Payal Kapadia’s “All We Imagine as Light” comes to New York City attached with a host of commendations and honors. We’ll wait to hear what the jurors at the Asia Pacific Screen Awards have to say about it, but Ms. Kapadia’s picture has already been recognized by the San Sebastián International Film Festival for its focus on “subjects related to the female world.”
The cinéastes at the Cannes Film Festival did better by the female world twice over, conferring upon “All We Imagine as Light” the Palme d’Or and the Grand Prix. Experts from Sydney, Chicago, and Montclair, New Jersey, have also chimed in with their commendations.
Ms. Kapadia’s free-ranging tale of hard-scrabble lives at packed-to-the-rafters Mumbai is a movie that deserves the accolades it has garnered and those that will undoubtedly continue to roll in. Lead actress Kani Kusturi cuts a remarkable figure, her deeply set eyes and pensive bearing evoking the gravitas we recognize from Egyptian fayum portraits. The cherubic Divya Prabha embodies the headiness of forbidden love with dizzying conviction. Chhaya Kadam carries just the right amount of acceptance and frustration as a woman at the mercy of circumstance, capital, and culture.

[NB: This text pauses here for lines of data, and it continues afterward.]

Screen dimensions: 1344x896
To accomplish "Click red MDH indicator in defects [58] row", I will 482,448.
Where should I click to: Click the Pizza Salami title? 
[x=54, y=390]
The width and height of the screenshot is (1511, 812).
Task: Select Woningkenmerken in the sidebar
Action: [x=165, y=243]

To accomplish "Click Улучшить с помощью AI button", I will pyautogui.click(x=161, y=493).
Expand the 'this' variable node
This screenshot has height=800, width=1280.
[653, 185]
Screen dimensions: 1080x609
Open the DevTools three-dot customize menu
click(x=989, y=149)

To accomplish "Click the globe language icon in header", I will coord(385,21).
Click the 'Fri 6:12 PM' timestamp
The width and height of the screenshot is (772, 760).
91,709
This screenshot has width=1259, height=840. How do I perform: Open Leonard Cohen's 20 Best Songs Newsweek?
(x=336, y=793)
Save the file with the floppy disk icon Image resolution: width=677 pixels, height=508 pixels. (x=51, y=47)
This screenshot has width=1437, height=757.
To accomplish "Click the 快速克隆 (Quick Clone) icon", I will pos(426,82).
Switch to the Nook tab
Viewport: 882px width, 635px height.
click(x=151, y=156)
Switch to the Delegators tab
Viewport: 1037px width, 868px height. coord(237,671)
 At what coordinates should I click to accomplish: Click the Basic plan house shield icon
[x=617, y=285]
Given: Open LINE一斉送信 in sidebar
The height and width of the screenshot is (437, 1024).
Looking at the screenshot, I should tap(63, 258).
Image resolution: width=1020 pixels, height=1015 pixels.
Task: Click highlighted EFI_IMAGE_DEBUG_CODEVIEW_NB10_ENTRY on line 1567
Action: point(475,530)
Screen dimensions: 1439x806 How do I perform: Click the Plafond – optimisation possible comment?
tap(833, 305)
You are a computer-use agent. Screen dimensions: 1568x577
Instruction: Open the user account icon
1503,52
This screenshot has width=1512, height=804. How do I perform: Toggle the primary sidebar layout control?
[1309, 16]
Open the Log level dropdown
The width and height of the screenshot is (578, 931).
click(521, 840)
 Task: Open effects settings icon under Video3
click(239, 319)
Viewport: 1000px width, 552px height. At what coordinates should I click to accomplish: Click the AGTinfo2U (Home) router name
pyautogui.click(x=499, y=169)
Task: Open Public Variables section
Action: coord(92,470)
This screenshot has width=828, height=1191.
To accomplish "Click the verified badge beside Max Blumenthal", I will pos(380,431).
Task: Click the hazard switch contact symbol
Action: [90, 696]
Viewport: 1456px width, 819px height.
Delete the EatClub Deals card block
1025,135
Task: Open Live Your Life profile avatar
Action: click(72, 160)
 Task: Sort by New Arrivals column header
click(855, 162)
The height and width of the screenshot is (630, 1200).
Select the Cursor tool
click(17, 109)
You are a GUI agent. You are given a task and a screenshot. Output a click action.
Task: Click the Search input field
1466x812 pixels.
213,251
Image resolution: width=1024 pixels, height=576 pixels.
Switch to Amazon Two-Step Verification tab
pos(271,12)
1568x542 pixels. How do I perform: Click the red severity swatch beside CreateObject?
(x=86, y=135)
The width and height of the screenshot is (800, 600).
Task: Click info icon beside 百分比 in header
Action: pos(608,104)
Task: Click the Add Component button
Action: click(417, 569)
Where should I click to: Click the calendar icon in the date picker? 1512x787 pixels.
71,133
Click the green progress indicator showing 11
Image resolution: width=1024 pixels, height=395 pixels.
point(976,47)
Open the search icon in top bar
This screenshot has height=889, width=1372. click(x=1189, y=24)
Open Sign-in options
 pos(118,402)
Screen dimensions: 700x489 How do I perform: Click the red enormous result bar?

Ms. Kapadia’s first feature film was a documentary about social strictures and frustrated love, “A Night of Knowing Nothing” (2021). “All We Imagine as Light” retains aspects of cinéma vérité in how the camera is brought both into the thick of interior lives and through the masses of people traversing Mumbai. Working with cinematographer Ranabir Das, Ms. Kapadia traverses the city’s byways with an ethnographic eye, but sometimes blurs the division between fact and fiction. When she superimposes snippets of interviews with actual citizens onto the story, the director introduces the literal at the diminution of the poetic.
At the center of “All We Imagine as Light” is Prabha (Ms. Kusturi), a 30-something nurse whose disappointment with life is as great as her physical exhaustion is palpable. She’s married, our Prabha, but her husband has long since disappeared, having traveled for work to Germany. When she musters the wherewithal to call his last known phone number, the recorded message declares that it’s no longer in service. We aren’t surprised by this turn of events and neither is Prabha. Stoicism can’t mask her desperation or her sorrow. Ms. Kusturi holds in so much and communicates so clearly. She is a remarkable actress.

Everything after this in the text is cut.